Julia Jenkins watched one brother get sick and then another and then another. Then she learned that she was the one person who might be able to help save them.
It started in 2008 when Will, then 2, developed a swollen lymph node in his neck. The diagnosis: Burkitt's lymphoma, a rare cancer of the lymphatic system.
Will started chemotherapy, but then John, who was 6, began having severe stomach problems.
"They diagnosed John with Burkitt's lymphoma two years to the exact day later," said (mother) Christy Jenkins.
Doctors at the Aflac Cancer Center at Children's Healthcare of Atlanta started looking for answers. Burkitt's doesn't usually run in families, but a specialist remembered hearing about a rare, genetic immune disorder called XLP carried by boys that could cause very similar symptoms. Blood tests showed both Will and John had XLP, as did 2-year-old Matthew.

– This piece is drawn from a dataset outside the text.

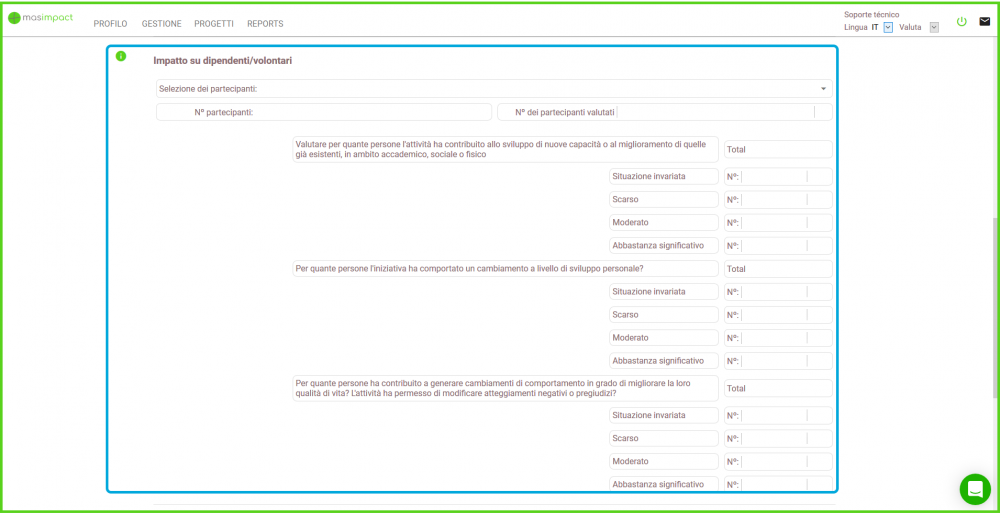Click the Total field for the quality of life question

click(x=778, y=388)
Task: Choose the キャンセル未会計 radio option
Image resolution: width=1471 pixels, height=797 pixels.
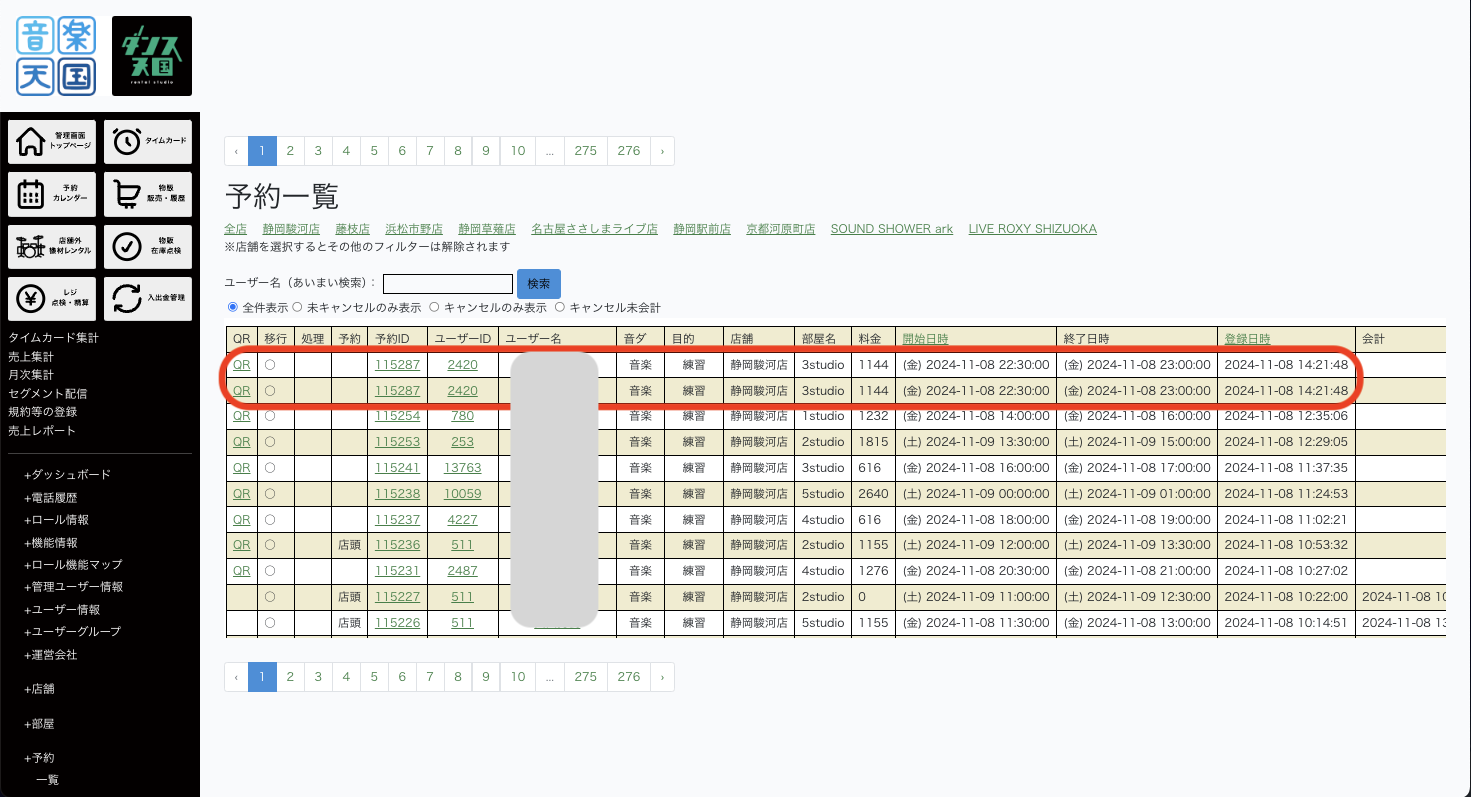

"Here I was approached with the plate of, 'All three boys need a bone marrow transplant to possibly survive,'" said Christy Jenkins.
That's where Julia comes in.
"I remember getting my blood tested, like sticking a needle in my arm," Julia Jenkins said.
Julia was a perfect bone marrow donor match for both John and Matthew, but she was so young that she didn't even know what being a donor meant.
"But, I said yes, because they're my brothers," said Julia Jenkins.